* [To do]: Your task is to transcribe exactly, and only, the lines running from the one with "This screenshot has width=710, height=554." to the end of the listing below, inclusive, with every picture left out.

──────────────────────────────

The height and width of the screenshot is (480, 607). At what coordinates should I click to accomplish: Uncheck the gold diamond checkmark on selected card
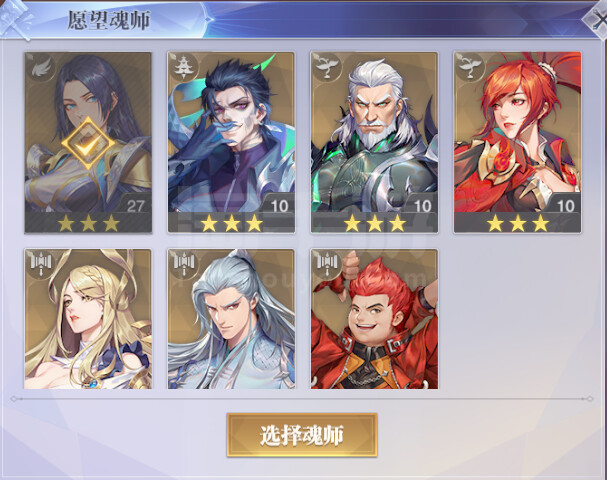(89, 144)
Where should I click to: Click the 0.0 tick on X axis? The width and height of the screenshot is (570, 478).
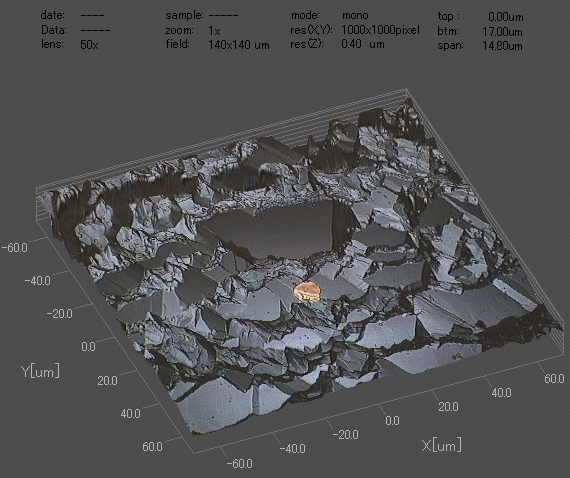(392, 421)
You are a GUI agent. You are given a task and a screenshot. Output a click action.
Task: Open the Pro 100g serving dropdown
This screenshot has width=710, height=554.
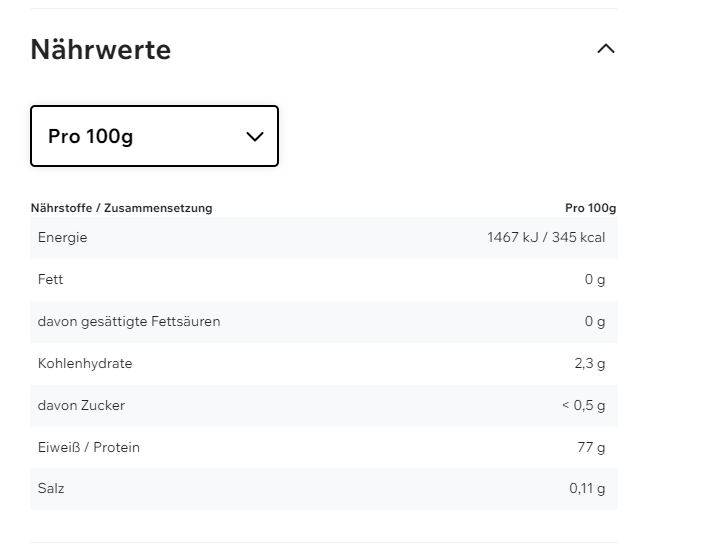point(154,136)
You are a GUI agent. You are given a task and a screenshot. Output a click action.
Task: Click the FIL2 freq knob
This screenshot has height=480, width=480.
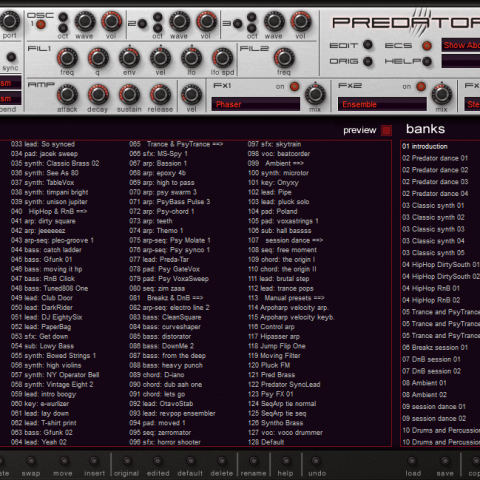(284, 58)
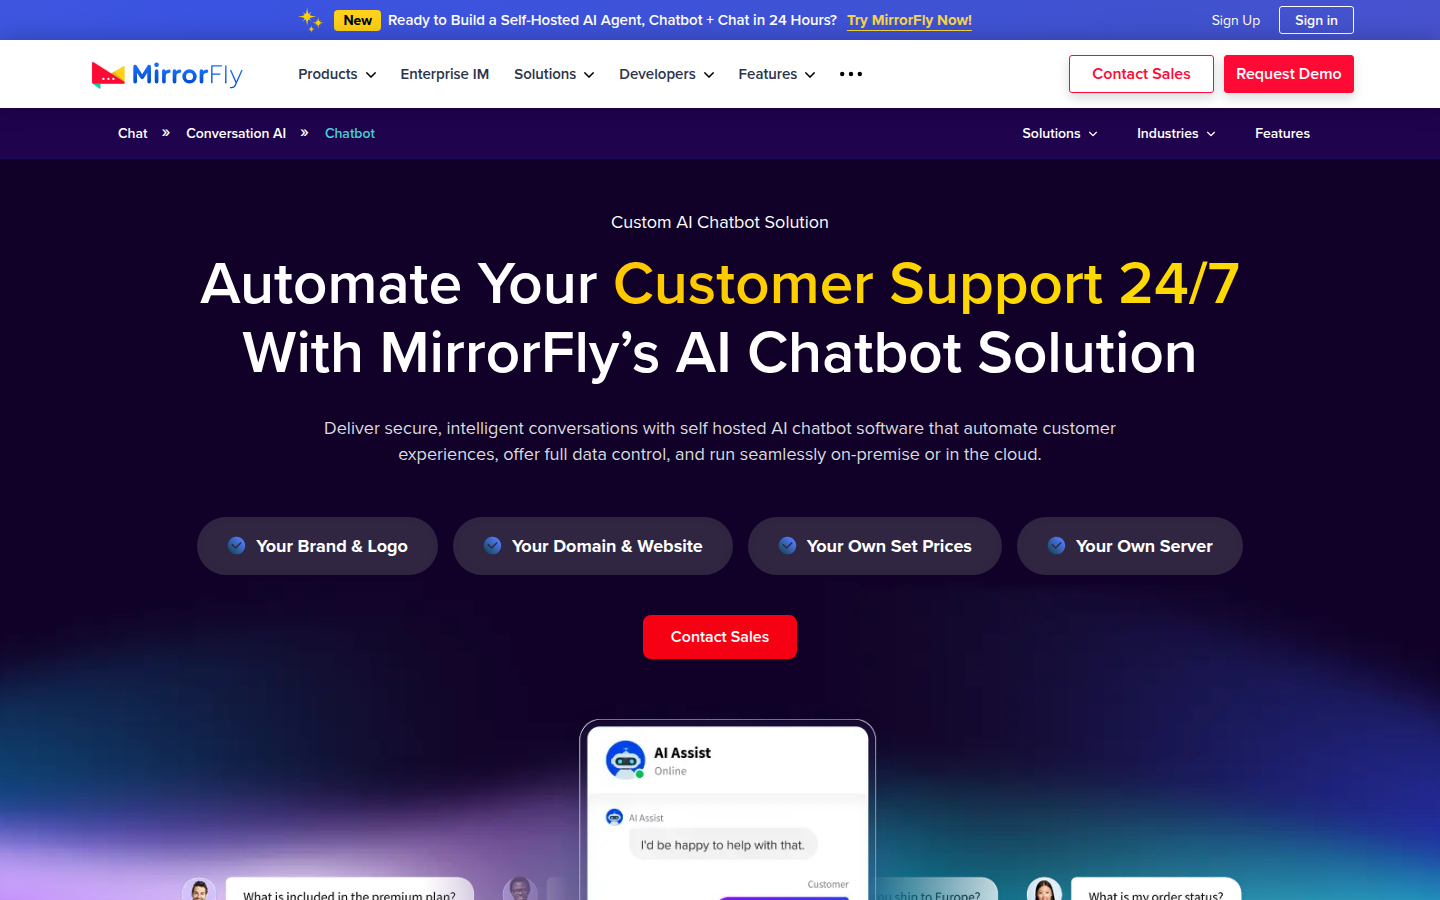
Task: Expand the Products dropdown
Action: pyautogui.click(x=337, y=74)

──────────────────────────────

* [Exercise output]:
This screenshot has width=710, height=554.
point(154,136)
You are a GUI agent. You are given a task and a screenshot. Output a click action.
Task: Click the FIL2 freq knob
This screenshot has height=480, width=480.
(284, 58)
Task: Expand the Products dropdown
Action: pyautogui.click(x=337, y=74)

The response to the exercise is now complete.